▶ Text extract
My new life is still in chaos and I’m a little bummed right now.
We were supposed to move into our apartment on April 4th, the same day the other people move out and into their new build home. Then there was a delay and the move was postponed to this weekend, April 11th.
Two weeks in an apartment I didn’t know the owner of before I came to Japan. Though we have a room to ourselves it’s a crammed tiny little space that holds a large bed and as of right now six packed suitcases with clothes and stuff all over every inch of them. Yesterday and today I especially felt trapped as it was raining all the time and I couldn’t get much walking in like I did the days before.
Today I thought “a few more days” and felt like I could barely make it. Then my hsuband comes home from work and tells me that there is a hold-up and we can’t move this weekend. It’s going to be the weekend after… Maybe it shouldn’t be a big deal but I just feel so down right now and don’t trust the promise of next weekend.

▶ Required work
Copy everything from "Two weeks in" down to "the days before." in the post about the delayed move, renaming "suitcases" to "moving boxes". These rows have no connection to the post about the delayed move.

Data on finding visible targets

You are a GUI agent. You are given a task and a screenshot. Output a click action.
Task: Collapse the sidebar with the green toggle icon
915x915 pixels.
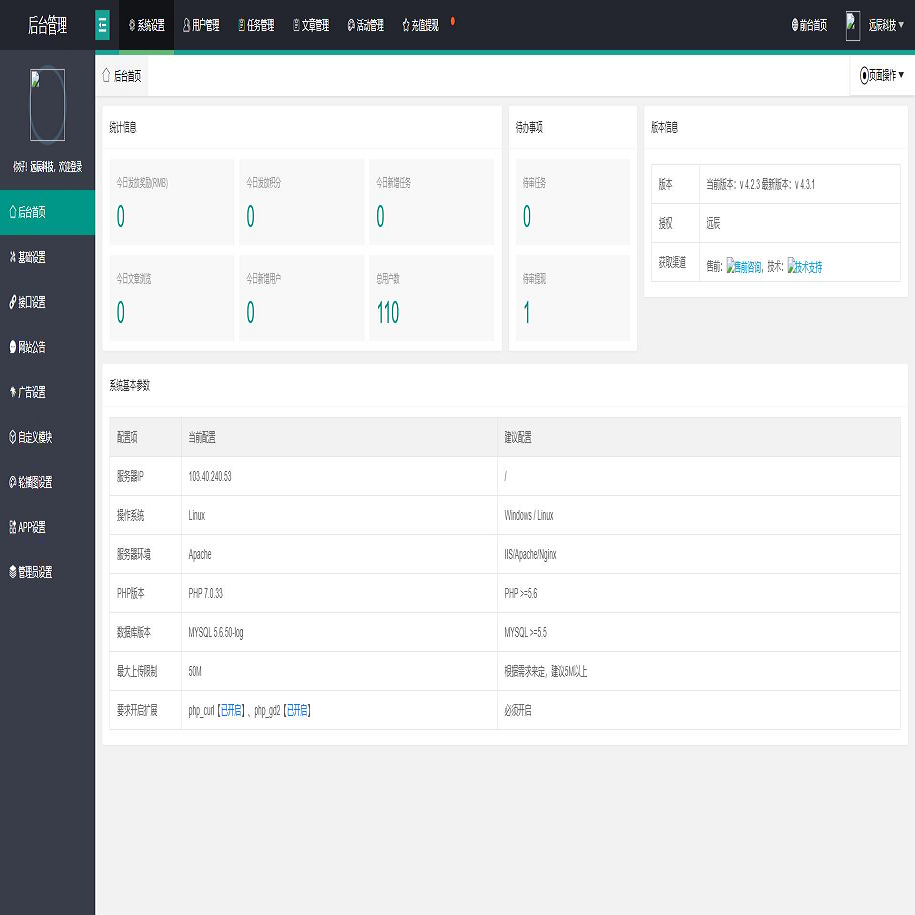102,26
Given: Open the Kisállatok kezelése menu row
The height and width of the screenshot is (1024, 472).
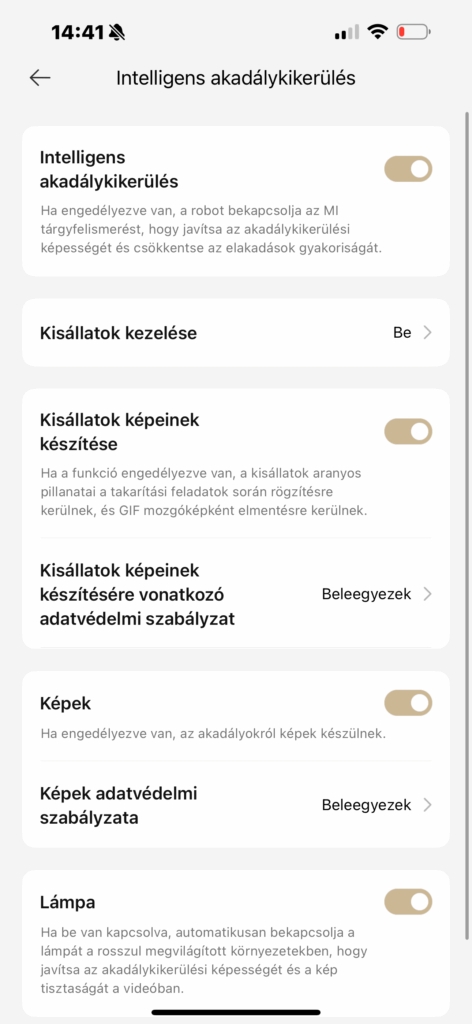Looking at the screenshot, I should coord(236,333).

▶ Expected answer
Two weeks in an apartment I didn’t know the owner of before I came to Japan. Though we have a room to ourselves it’s a crammed tiny little space that holds a large bed and as of right now six packed moving boxes with clothes and stuff all over every inch of them. Yesterday and today I especially felt trapped as it was raining all the time and I couldn’t get much walking in like I did the days before.